Relay Team crushes 25-year-old school record


Junior Mia Augustine and freshman Parker Schmieding, Addisyn Storms, and Kindsey Joyce break the Millard South school record for the girls 200 Medley Relay with a time of 1:50.37 at the girls prelims portion of the Metropolitan Conference Meet.

Haley Geringer, Millard South Media

A relay of three freshmen and one junior crushed a 25-year-old Millard South school record this past week at the Metropolitan Conference Meet prelims for the girl’s 200 Medley Relay. 

The relay consisted of freshmen Kindsey Joyce, Addisyn Storms, Parker Schmieding, and junior Mia Augustine.

“I was in shock at first,”Augustine said. “I was so happy!
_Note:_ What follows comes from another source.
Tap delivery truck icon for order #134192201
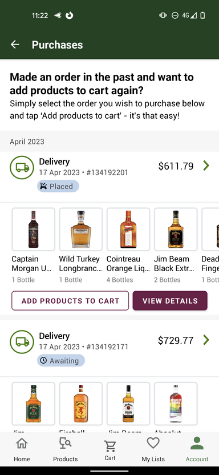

I saw how proud our coaches were and it made me proud to be swimming with these girls,” she said. 

The relay team’s time was 1:50.37, which placed them fourth out of 16 schools. 
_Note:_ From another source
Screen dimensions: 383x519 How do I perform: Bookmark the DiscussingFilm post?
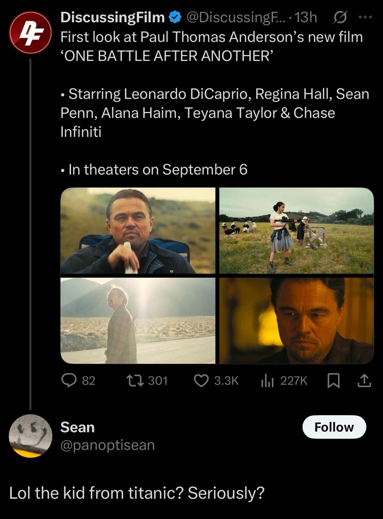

The original Millard South school record was set back in 1997 by Kelly Lorenz, Melissa Patterson, Stephanie Patterson, and Robyn Palmer with a time of 1:51.68. 

“What makes it even more special for me is I remember when it was set back in 1997, I was a sophomore here at South they were my teammates!” coach Tyler Hammond said.
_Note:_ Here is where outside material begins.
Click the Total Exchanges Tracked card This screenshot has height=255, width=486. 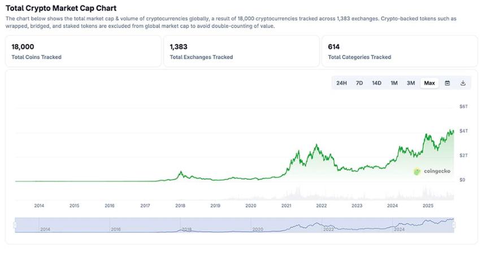(x=241, y=51)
“It’s crazy because I’ve seen so many people break records before and I wasn’t expecting us to become one of those people,” Schmieding said. 

With this being the freshmen’s first metro meet and the juniors third, they had mixed emotions, but also knew how to prepare themselves going into this meet. 

“When prepping for state, Coach Hammond kept us in the weight room to keep our strength up and kept us later than the metro team to work on technique, but also speed,” Storms said. 

Coach Hammond said he wanted to try out a new technique to help relieve some stress on the swimmers. 

“I decided to try a 3 day drop taper/rest with them, it was just enough rest for them to start feeling good in the water.  We put more focus on relay starts and speeding up our transitions from swimmer to swimmer,” Hammond said.

The team is competing at state swimming Feb. 25.

“I am expecting them to rewrite the entire record board over the next 4 years,” Hammond said.